Vittoria sfida l’allerta rossa: raccolta rifiuti attiva, sindacati insorgono

Raccolta dei rifiuti sospesa in tutti i comuni della provincia, tranne Vittoria. Gli operatori della Roma Costruzioni, che gestisce il servizio della raccolta differenziata dei rifiuti, questa mattina sono andati regolarmente al lavoro.

Il sindaco Francesco Aiello infatti non ha voluto firmare l’ordinanza per sospendere il servizio di raccolta dei rifiuti. Secondo Aiello, la sospensione del servizio avrebbe comportato. Da parte dell’azienda, la decisione di dare un giorno di ferie forzate ai dipendenti. Per evitarlo, Aiello ha rifiutato di sospendere il servizio, anche se la raccolta è stata piuttosto limitata. Il comune infatti aveva invitato i cittadini a non esporre i mastelli dei rifiuti e la maggior parte dei residenti ha scelto di tenere in casa i rifiuti.

“Mi chiedono di ordinare il blocco della raccolta differenziata di domani – scrive Aiello – facendo però pagare agli operai il costo, assecondando una operazione che hanno già messo in atto nel passato, mettendoli in ferie forzosamente. Io non sono d’accordo. Non posso condividere cose del genere.

Tanta gente andrà a lavorare. Dentro e fuori. In città e in campagna. Imporre le ferie forzate per restare a casa è proibito dalla legge. Bisogna evitare gli abusi, a tutti i livelli. C’è gente che specula anche sulle difficoltà climatiche. E io non voglio farmi complice di questa gentaglia”.
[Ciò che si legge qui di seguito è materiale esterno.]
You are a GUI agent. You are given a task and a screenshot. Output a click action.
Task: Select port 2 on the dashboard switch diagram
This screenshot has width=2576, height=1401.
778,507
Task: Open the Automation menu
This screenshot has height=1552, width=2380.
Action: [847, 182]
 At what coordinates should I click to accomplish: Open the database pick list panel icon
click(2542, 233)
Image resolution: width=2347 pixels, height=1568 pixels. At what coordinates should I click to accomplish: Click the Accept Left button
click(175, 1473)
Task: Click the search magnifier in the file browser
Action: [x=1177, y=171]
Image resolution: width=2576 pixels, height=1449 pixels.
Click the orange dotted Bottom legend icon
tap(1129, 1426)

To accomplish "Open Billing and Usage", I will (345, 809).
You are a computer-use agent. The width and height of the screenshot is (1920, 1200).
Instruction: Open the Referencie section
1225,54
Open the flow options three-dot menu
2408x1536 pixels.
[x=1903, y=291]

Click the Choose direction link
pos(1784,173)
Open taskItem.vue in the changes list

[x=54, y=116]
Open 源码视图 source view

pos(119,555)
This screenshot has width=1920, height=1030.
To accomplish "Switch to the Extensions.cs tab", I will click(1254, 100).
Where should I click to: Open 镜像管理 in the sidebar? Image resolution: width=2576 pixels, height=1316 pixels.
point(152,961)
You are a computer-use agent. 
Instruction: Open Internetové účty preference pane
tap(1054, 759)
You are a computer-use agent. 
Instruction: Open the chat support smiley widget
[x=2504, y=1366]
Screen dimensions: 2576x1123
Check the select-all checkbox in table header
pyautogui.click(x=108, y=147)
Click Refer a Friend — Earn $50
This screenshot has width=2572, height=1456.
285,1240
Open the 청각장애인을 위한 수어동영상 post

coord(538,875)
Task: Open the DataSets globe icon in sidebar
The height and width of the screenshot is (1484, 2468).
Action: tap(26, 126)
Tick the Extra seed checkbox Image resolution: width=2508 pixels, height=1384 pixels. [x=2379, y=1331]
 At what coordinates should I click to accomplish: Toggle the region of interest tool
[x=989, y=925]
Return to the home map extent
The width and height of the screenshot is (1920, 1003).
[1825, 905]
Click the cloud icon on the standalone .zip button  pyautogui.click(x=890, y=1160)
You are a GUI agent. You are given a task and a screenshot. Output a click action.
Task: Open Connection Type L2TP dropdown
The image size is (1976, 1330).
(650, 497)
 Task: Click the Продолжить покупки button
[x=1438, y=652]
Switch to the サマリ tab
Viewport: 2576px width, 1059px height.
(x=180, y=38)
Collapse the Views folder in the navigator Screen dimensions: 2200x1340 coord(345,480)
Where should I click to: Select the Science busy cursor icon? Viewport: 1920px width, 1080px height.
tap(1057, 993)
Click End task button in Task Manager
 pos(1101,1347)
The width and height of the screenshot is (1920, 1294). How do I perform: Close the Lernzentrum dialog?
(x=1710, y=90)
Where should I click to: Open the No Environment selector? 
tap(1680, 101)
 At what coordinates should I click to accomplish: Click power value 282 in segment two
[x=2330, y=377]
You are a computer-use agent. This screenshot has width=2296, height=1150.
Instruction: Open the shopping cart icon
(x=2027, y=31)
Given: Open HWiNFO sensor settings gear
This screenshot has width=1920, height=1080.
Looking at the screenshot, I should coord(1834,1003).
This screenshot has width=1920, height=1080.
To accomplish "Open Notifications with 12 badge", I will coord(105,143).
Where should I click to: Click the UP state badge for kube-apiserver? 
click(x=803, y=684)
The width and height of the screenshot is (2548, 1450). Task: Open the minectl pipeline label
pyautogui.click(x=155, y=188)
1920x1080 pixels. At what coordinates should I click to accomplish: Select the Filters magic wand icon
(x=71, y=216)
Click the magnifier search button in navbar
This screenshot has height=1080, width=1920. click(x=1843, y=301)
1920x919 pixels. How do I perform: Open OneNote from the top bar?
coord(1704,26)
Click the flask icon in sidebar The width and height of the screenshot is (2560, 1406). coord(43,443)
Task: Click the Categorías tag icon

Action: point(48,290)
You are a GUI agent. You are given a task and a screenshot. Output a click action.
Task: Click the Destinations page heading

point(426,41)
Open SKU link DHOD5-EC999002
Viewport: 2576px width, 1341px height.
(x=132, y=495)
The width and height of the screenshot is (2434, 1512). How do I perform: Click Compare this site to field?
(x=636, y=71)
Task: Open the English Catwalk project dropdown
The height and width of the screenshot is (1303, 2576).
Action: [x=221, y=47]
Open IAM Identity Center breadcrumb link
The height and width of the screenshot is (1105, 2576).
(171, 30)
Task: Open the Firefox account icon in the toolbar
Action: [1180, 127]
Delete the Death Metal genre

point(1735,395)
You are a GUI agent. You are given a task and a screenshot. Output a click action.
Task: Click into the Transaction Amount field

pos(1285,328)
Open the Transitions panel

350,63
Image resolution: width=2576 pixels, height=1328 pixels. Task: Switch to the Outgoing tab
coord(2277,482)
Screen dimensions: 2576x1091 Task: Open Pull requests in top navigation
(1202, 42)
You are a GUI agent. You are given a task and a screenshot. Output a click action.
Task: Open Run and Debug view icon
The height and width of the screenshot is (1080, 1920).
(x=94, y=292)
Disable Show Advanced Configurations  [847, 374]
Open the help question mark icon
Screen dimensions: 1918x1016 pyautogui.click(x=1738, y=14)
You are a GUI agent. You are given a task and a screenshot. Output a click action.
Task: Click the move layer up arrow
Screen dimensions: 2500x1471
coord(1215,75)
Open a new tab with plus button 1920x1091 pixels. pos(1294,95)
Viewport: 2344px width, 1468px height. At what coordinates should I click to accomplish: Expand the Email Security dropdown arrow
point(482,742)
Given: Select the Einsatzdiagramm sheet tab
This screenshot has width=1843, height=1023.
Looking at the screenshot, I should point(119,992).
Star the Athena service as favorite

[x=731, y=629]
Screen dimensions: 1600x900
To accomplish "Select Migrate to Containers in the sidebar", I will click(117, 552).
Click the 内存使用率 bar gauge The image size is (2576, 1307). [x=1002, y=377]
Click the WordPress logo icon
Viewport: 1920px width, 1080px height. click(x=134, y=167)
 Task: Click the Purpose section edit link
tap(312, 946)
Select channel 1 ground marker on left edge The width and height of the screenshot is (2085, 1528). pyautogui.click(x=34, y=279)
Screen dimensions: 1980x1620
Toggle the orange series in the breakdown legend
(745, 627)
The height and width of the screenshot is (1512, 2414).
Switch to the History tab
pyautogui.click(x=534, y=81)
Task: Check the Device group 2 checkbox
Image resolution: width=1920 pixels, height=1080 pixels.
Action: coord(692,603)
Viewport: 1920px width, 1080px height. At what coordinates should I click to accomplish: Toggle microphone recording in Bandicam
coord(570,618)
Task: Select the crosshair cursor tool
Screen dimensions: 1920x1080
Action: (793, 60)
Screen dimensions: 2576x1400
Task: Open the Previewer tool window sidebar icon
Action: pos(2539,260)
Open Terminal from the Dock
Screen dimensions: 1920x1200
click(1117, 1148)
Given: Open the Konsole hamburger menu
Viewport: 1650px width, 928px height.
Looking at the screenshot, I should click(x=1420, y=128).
I sindacati protestano. Giorgio Iabichella della Fiadel e Graziana Stracquadanio, della Fp-Cgil esprimo il loro dissenso: “Tutti i comuni della provincia di Ragusa, o quasi hanno sospeso per il 20 gennaio la raccolta differenziata, coerentemente con le rispettive ordinanze di chiusura delle scuole, dei cimiteri e delle varie limitazioni che, di norma, vengono stabilite in caso di allerta meteo “rossa”. Questo per evitare i rischi per gli operatori ecologici che avrebbero dovuto raccogliere e pulire in condizioni, si presume, impossibili e soprattutto pericolosissime. Solamente il sindaco di Vittoria ha risposto che la “sospensione del lavoro rientra nelle attribuzioni proprie delle aziende”, e quindi lavandosene le mani. Il sindaco si preoccupa di come verranno pagati i lavoratori (prerogativa dei sindacati) ma non si preoccupa di tutelare la loro incolumità, visto l’allerta rossa diramata dai suoi stessi uffici”

I sindacalisti spiegano che nei contratti nazionali di lavoro sono previsti eventi simili e c’è la possibilità di garantire la retribuzione con i permessi, la banca ore, ex festività. Inoltre, in caso di maltempo, si può applicare la “cassa integrazione per eventi atmosferici” (anche questo è prerogativa dei sindacati).

Secondo i sindacati, quindi, le modalità per pagare i lavoratori ed evitare le ferie forzate ci sono, ma era importante evitare che a causa di un “capriccio” di Aiello, i lavoratori possano rischiare di farsi male.

Aiello invece ribadisce che già in passato l’azienda ha imposto ai lavoratori le ferie forzate e questo – a suo parere – non può essere consentito.